* EXTRACTED DATA
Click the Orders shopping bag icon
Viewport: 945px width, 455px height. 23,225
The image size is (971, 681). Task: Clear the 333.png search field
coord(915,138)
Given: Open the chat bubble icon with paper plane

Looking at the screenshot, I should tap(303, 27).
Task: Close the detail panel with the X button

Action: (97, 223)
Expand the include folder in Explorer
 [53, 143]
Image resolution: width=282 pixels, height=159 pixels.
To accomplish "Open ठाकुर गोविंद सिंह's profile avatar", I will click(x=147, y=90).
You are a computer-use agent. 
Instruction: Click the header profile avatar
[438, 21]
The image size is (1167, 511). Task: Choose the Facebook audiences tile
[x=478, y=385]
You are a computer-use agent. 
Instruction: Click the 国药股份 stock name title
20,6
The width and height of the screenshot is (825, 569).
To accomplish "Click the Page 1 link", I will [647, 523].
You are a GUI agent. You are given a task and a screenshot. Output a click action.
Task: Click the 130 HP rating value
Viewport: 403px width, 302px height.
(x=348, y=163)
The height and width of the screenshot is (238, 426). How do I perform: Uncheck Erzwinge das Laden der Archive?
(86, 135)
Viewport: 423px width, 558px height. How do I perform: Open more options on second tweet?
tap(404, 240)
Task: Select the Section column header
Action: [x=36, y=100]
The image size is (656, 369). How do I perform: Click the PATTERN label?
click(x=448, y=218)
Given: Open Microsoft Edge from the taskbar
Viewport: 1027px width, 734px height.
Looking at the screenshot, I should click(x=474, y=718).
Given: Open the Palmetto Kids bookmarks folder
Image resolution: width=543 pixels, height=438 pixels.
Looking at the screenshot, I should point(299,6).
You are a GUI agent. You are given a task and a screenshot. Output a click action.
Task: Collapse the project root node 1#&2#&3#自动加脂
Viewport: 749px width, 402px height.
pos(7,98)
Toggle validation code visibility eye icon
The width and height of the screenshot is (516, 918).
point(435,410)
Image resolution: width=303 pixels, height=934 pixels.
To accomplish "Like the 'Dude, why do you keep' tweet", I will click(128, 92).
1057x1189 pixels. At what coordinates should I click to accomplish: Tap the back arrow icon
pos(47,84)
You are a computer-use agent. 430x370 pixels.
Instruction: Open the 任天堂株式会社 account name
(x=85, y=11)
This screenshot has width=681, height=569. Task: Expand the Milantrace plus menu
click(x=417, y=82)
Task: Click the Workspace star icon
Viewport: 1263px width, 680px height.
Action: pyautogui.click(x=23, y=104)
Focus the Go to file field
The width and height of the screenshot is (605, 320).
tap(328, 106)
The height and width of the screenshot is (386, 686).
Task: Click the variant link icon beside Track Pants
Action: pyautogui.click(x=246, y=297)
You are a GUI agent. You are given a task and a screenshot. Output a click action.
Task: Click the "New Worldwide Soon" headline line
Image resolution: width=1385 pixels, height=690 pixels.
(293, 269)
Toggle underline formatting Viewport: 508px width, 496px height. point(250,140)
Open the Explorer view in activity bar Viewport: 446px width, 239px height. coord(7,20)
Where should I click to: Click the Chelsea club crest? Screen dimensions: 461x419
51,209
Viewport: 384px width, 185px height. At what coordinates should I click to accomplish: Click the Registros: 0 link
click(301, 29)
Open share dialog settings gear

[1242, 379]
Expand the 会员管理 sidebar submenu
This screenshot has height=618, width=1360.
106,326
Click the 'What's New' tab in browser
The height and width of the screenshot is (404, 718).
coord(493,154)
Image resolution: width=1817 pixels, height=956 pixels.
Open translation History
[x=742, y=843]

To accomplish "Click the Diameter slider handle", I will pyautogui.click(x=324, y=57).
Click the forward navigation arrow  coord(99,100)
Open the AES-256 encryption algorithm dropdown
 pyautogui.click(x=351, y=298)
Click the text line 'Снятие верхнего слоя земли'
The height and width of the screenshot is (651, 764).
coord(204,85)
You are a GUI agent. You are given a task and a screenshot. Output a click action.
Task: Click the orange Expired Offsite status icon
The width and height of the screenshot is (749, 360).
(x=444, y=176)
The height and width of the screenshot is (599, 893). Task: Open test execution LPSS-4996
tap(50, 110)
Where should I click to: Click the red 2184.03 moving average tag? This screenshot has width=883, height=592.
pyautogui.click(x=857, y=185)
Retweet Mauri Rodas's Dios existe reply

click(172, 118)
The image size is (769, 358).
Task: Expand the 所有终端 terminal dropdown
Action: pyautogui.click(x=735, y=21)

* ACTIVITY
Copy the data word for word.

* EXERCISE ANSWER
Click the Orders shopping bag icon
Viewport: 945px width, 455px height. 23,225
The image size is (971, 681). Task: Clear the 333.png search field
coord(915,138)
Given: Open the chat bubble icon with paper plane

Looking at the screenshot, I should tap(303, 27).
Task: Close the detail panel with the X button

Action: (97, 223)
Expand the include folder in Explorer
 [53, 143]
Image resolution: width=282 pixels, height=159 pixels.
To accomplish "Open ठाकुर गोविंद सिंह's profile avatar", I will click(x=147, y=90).
You are a computer-use agent. 
Instruction: Click the header profile avatar
[438, 21]
The image size is (1167, 511). Task: Choose the Facebook audiences tile
[x=478, y=385]
You are a computer-use agent. 
Instruction: Click the 国药股份 stock name title
20,6
The width and height of the screenshot is (825, 569).
To accomplish "Click the Page 1 link", I will [647, 523].
You are a GUI agent. You are given a task and a screenshot. Output a click action.
Task: Click the 130 HP rating value
Viewport: 403px width, 302px height.
(x=348, y=163)
The height and width of the screenshot is (238, 426). How do I perform: Uncheck Erzwinge das Laden der Archive?
(86, 135)
Viewport: 423px width, 558px height. How do I perform: Open more options on second tweet?
tap(404, 240)
Task: Select the Section column header
Action: [x=36, y=100]
The image size is (656, 369). How do I perform: Click the PATTERN label?
click(x=448, y=218)
Given: Open Microsoft Edge from the taskbar
Viewport: 1027px width, 734px height.
Looking at the screenshot, I should click(x=474, y=718).
Given: Open the Palmetto Kids bookmarks folder
Image resolution: width=543 pixels, height=438 pixels.
Looking at the screenshot, I should point(299,6).
You are a GUI agent. You are given a task and a screenshot. Output a click action.
Task: Collapse the project root node 1#&2#&3#自动加脂
Viewport: 749px width, 402px height.
pos(7,98)
Toggle validation code visibility eye icon
The width and height of the screenshot is (516, 918).
point(435,410)
Image resolution: width=303 pixels, height=934 pixels.
To accomplish "Like the 'Dude, why do you keep' tweet", I will click(128, 92).
1057x1189 pixels. At what coordinates should I click to accomplish: Tap the back arrow icon
pos(47,84)
You are a computer-use agent. 430x370 pixels.
Instruction: Open the 任天堂株式会社 account name
(x=85, y=11)
This screenshot has width=681, height=569. Task: Expand the Milantrace plus menu
click(x=417, y=82)
Task: Click the Workspace star icon
Viewport: 1263px width, 680px height.
Action: pyautogui.click(x=23, y=104)
Focus the Go to file field
The width and height of the screenshot is (605, 320).
tap(328, 106)
The height and width of the screenshot is (386, 686).
Task: Click the variant link icon beside Track Pants
Action: pyautogui.click(x=246, y=297)
You are a GUI agent. You are given a task and a screenshot. Output a click action.
Task: Click the "New Worldwide Soon" headline line
Image resolution: width=1385 pixels, height=690 pixels.
(293, 269)
Toggle underline formatting Viewport: 508px width, 496px height. point(250,140)
Open the Explorer view in activity bar Viewport: 446px width, 239px height. coord(7,20)
Where should I click to: Click the Chelsea club crest? Screen dimensions: 461x419
51,209
Viewport: 384px width, 185px height. At what coordinates should I click to accomplish: Click the Registros: 0 link
click(301, 29)
Open share dialog settings gear

[1242, 379]
Expand the 会员管理 sidebar submenu
This screenshot has height=618, width=1360.
106,326
Click the 'What's New' tab in browser
The height and width of the screenshot is (404, 718).
coord(493,154)
Image resolution: width=1817 pixels, height=956 pixels.
Open translation History
[x=742, y=843]

To accomplish "Click the Diameter slider handle", I will pyautogui.click(x=324, y=57).
Click the forward navigation arrow  coord(99,100)
Open the AES-256 encryption algorithm dropdown
 pyautogui.click(x=351, y=298)
Click the text line 'Снятие верхнего слоя земли'
The height and width of the screenshot is (651, 764).
coord(204,85)
You are a GUI agent. You are given a task and a screenshot. Output a click action.
Task: Click the orange Expired Offsite status icon
The width and height of the screenshot is (749, 360).
(x=444, y=176)
The height and width of the screenshot is (599, 893). Task: Open test execution LPSS-4996
tap(50, 110)
Where should I click to: Click the red 2184.03 moving average tag? This screenshot has width=883, height=592.
pyautogui.click(x=857, y=185)
Retweet Mauri Rodas's Dios existe reply

click(172, 118)
The image size is (769, 358).
Task: Expand the 所有终端 terminal dropdown
Action: pyautogui.click(x=735, y=21)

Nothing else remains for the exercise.